As described above, in the present invention, by arranging at least one prism film or another type of light collecting film between the light source and the light guide plate, it is possible to reduce the volume and manufacturing cost of the backlight while providing a backlight having high light collection efficiency.

Hereinafter, a backlight for a liquid crystal display according to an exemplary embodiment of the present invention will be described in detail with reference to the accompanying drawings.

3 is a cross-sectional view illustrating a structure of a backlight for a liquid crystal display according to a first embodiment of the present invention.

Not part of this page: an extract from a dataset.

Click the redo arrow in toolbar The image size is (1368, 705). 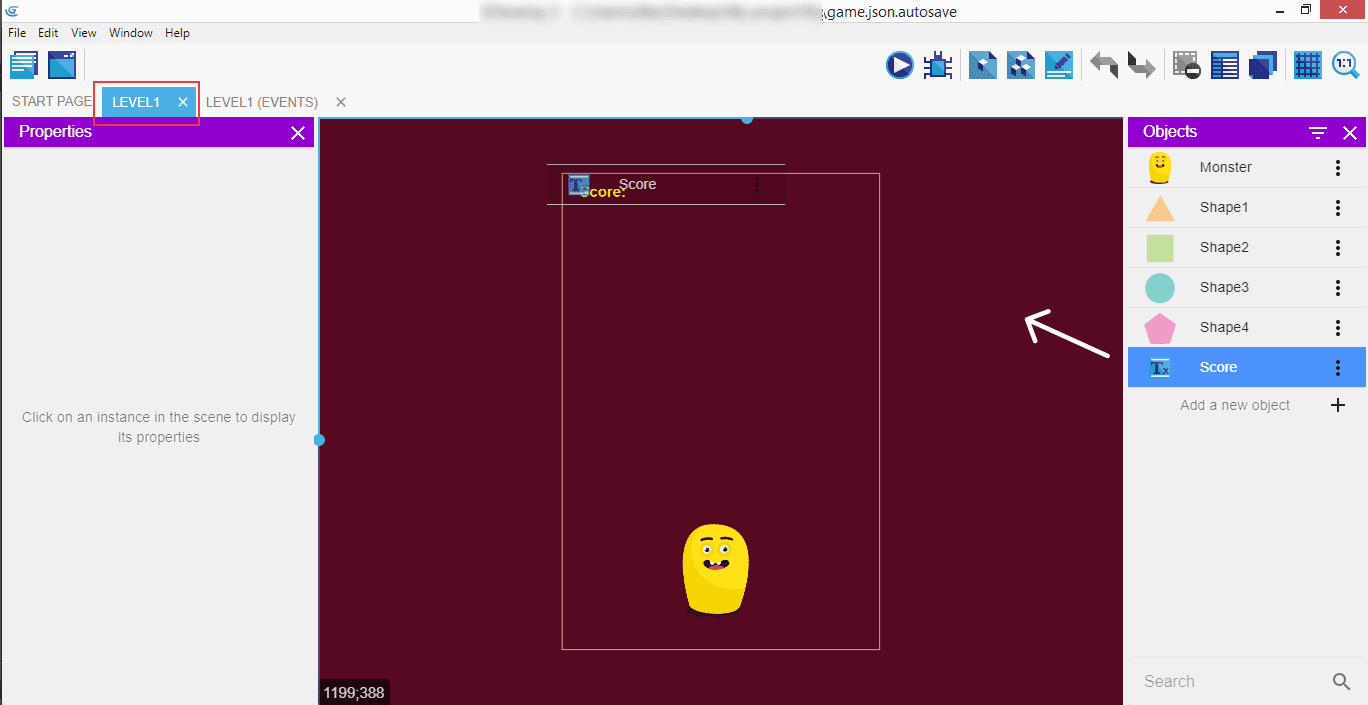point(1141,66)
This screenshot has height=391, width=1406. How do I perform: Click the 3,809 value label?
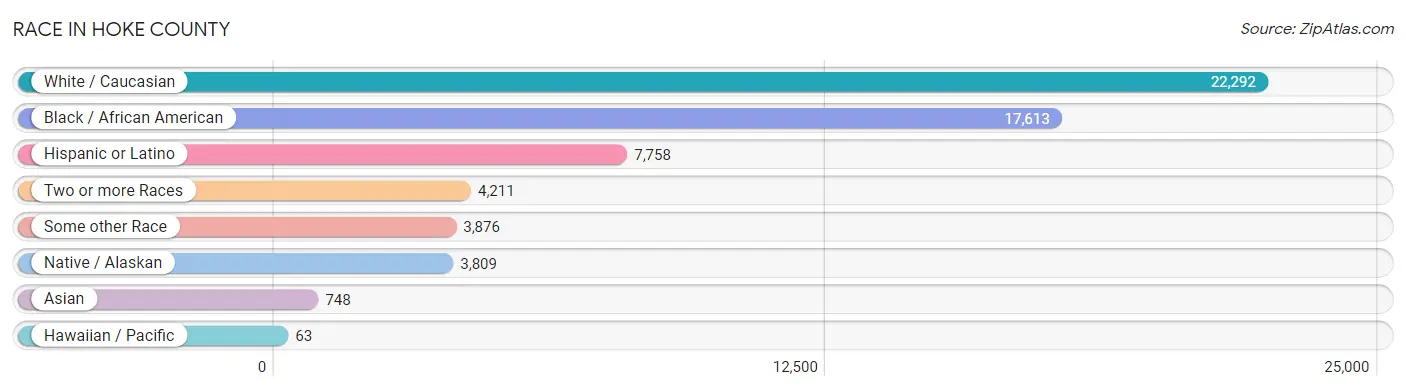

As shown, in the backlight according to the first embodiment of the present invention, a linear lamp 110 used as a light source, and a lamp housing 120 surrounding the lamp 110 and having an opening at one side thereof, the light guide plate 140 is provided. In one side of the), the opening of the lamp housing 120 is directed toward the light guide plate 140. Next, a prism film 130 in which the linear prism 131 extends in the longitudinal direction of the lamp 110 is positioned between the lamp 110 and one side of the light guide plate 140. Since the prism film 130 primarily condenses the light from the lamp 110 and emits the light to the light guide plate 140, the prism film 130 may increase the light condensing degree of the backlight. Next, a reflecting plate 150 is disposed below the light guide plate 140, and a diffusion film 160 is disposed above the light guide plate 140.

Here, the lamp 110 may use a fluorescent lamp such as a cold cathode tube or a hot cathode tube having high brightness while having low power consumption, and may be disposed only on one side of the light guide plate 140 as shown, or the light guide plate 140. It may be arranged on both sides of. The lamp housing 120 reflects the light emitted from the lamp 110 to allow light to be emitted only through the opening, thereby preventing light from leaking in portions other than the opening. The light guide plate 140 has a function of converting the light emitted from the lamp 110 into a surface light source to guide the light guide plate 140 in the first direction of the upper part of the light guide plate 140 in FIG. 3, wherein the lower surface of the light guide plate 140 is obliquely formed. The further away from the housing 120 may have a thinner thickness, or may have a uniform thickness. Although not shown, a plurality of patterns are formed on the lower surface of the light guide plate 140 to refract the light in the first direction. On the other hand, the reflector 150 below the light guide plate 140 serves to reflect the light emitted in the second direction opposite to the first direction in the first direction so that the light does not leak.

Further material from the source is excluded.